** Passage for review follows **

Glider crash - Winter Haven, FL

That does appear to have an engine that pops up from the middle of the fuselage. From what I read, once those are raised, they create a large amount of drag, basically you are taking your 30-40:1 glide ratio and turning it into a Piper Arrow rock, then there is a checklist to get that propeller started which I heard takes at least 15 seconds. Likely it uses fuel, some are electric.
 
Maybe not an engine failure but rather an inability to get the engine started.

Earlier gliders with aux engines used Solo and Hirth 2-stroke engines which at times didn't want to start. This type uses a small Wankel engine and I have no knowledge on how reliably they fire up.

Unless it popped out during the crash , it appears that the bay doors were open and the engine unstowed.

** End of Passage for review **

_Written task 1_:
Answer these questions about the glider crash post.
(a) What glide ratio does the post say the glider has before its engine is raised?
(b) What kind of engine does this type of glider use?
(c) Which engines did earlier gliders with auxiliary engines use?

** Records for the exercise follows **

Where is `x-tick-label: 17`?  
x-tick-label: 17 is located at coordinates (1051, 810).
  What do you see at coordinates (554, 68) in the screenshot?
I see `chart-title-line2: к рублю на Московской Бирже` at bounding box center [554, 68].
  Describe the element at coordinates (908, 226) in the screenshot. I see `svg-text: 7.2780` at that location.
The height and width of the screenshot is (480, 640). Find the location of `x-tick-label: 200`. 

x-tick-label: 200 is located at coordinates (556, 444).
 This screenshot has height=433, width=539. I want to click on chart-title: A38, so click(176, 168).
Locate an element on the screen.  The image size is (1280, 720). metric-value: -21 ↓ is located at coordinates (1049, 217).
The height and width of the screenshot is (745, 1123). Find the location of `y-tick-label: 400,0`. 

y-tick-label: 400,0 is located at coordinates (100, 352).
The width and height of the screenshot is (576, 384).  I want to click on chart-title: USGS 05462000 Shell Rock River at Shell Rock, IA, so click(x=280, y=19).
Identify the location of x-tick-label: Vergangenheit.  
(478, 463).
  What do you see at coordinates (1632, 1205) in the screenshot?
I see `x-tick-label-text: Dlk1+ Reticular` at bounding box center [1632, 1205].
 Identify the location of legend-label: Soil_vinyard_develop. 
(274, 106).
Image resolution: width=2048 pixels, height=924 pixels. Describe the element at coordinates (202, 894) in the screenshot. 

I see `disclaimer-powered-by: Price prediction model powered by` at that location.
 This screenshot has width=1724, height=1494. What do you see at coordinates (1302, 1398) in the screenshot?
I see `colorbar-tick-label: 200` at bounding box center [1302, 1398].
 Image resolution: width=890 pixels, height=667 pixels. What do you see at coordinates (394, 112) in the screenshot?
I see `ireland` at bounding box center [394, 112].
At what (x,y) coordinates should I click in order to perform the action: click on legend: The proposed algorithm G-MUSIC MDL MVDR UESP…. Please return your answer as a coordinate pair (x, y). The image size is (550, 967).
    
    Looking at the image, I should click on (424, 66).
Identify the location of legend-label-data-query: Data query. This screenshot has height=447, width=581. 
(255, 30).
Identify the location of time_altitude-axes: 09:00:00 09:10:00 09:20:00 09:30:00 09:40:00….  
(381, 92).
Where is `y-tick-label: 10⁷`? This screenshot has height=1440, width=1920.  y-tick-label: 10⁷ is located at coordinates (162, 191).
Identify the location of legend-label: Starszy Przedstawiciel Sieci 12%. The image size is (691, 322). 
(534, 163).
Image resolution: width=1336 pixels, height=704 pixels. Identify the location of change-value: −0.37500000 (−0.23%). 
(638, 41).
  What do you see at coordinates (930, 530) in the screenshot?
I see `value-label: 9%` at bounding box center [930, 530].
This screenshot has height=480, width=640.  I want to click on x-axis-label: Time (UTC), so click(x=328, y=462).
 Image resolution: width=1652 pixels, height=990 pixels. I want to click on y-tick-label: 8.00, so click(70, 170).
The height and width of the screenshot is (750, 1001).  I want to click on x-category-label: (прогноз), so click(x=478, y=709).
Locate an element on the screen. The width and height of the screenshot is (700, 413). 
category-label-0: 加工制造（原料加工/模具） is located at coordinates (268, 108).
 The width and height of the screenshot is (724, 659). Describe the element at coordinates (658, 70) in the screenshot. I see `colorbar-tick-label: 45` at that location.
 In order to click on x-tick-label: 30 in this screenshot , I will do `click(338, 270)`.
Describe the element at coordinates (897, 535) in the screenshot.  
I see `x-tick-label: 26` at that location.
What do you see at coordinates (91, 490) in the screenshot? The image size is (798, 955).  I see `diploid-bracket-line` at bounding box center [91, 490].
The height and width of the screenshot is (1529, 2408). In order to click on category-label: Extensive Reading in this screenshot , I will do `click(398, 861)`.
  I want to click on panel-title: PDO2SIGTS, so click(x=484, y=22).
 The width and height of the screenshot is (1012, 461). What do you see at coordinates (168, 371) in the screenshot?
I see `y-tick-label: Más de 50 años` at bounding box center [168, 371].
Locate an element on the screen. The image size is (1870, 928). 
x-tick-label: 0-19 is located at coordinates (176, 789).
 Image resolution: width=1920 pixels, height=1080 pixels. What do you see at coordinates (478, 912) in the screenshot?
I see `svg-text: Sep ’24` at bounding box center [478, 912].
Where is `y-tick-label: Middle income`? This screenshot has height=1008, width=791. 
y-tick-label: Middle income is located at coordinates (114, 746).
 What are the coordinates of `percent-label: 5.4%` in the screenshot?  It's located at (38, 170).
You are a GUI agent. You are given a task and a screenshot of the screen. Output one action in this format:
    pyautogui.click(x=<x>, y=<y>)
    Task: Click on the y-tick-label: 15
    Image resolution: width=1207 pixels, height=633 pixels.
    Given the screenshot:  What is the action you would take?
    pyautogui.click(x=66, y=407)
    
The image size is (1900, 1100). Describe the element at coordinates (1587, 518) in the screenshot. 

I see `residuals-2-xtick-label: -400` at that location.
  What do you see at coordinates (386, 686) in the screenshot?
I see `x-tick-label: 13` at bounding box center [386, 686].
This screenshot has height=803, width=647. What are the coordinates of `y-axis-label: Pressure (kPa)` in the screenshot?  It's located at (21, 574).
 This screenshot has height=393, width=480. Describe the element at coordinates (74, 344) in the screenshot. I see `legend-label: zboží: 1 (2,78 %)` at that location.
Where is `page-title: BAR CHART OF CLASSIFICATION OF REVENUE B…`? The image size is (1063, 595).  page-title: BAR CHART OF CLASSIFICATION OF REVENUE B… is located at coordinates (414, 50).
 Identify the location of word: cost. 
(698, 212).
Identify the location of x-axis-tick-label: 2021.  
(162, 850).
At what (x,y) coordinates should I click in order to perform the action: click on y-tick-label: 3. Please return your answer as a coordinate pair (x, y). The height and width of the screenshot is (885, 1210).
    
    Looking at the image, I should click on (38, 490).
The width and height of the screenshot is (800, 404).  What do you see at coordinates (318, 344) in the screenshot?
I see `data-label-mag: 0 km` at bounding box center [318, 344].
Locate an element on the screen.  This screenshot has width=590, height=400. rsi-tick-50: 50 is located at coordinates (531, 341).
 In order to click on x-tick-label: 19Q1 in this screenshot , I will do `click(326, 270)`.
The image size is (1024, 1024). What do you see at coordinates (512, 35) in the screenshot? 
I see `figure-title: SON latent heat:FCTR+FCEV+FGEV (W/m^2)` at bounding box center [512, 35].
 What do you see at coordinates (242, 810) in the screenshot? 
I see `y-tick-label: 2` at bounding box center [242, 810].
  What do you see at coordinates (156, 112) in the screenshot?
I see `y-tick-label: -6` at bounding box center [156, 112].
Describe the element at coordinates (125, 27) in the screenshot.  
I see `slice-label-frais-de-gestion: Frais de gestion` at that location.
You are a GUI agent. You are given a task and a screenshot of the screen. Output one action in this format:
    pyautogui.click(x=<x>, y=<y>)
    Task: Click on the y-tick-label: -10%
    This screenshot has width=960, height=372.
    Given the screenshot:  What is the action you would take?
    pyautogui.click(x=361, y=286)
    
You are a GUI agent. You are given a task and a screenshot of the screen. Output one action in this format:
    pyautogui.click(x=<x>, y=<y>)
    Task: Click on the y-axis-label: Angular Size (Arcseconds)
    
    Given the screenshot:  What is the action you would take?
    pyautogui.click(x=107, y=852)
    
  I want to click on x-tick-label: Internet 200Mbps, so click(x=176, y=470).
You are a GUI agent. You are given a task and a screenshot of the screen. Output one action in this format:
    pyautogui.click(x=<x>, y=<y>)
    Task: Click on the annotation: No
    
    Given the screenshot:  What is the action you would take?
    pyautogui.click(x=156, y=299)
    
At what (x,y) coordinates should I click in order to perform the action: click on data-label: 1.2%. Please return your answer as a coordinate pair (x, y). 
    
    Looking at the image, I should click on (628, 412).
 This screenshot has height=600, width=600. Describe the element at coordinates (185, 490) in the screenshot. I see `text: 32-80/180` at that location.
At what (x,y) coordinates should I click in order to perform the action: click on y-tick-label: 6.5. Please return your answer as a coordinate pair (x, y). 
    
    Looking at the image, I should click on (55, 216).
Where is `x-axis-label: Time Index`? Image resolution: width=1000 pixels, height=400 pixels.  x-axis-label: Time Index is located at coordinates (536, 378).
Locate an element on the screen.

** End of Records for the exercise **

_Written task 2_: Output the stored data entries word for word, from the line that contains "coordinates (162, 191)." through the line that contains "The height and width of the screenshot is (1529, 2408).", with both of those lines included.

_Response 1_:
(a) 30-40:1
(b) A small Wankel engine
(c) Solo and Hirth 2-stroke engines

_Response 2_:
Where is `y-tick-label: 10⁷`? This screenshot has height=1440, width=1920.  y-tick-label: 10⁷ is located at coordinates (162, 191).
Identify the location of legend-label: Starszy Przedstawiciel Sieci 12%. The image size is (691, 322). 
(534, 163).
Image resolution: width=1336 pixels, height=704 pixels. Identify the location of change-value: −0.37500000 (−0.23%). 
(638, 41).
  What do you see at coordinates (930, 530) in the screenshot?
I see `value-label: 9%` at bounding box center [930, 530].
This screenshot has height=480, width=640.  I want to click on x-axis-label: Time (UTC), so click(x=328, y=462).
 Image resolution: width=1652 pixels, height=990 pixels. I want to click on y-tick-label: 8.00, so click(70, 170).
The height and width of the screenshot is (750, 1001).  I want to click on x-category-label: (прогноз), so click(x=478, y=709).
Locate an element on the screen. The width and height of the screenshot is (700, 413). 
category-label-0: 加工制造（原料加工/模具） is located at coordinates (268, 108).
 The width and height of the screenshot is (724, 659). Describe the element at coordinates (658, 70) in the screenshot. I see `colorbar-tick-label: 45` at that location.
 In order to click on x-tick-label: 30 in this screenshot , I will do `click(338, 270)`.
Describe the element at coordinates (897, 535) in the screenshot.  
I see `x-tick-label: 26` at that location.
What do you see at coordinates (91, 490) in the screenshot? The image size is (798, 955).  I see `diploid-bracket-line` at bounding box center [91, 490].
The height and width of the screenshot is (1529, 2408). In order to click on category-label: Extensive Reading in this screenshot , I will do `click(398, 861)`.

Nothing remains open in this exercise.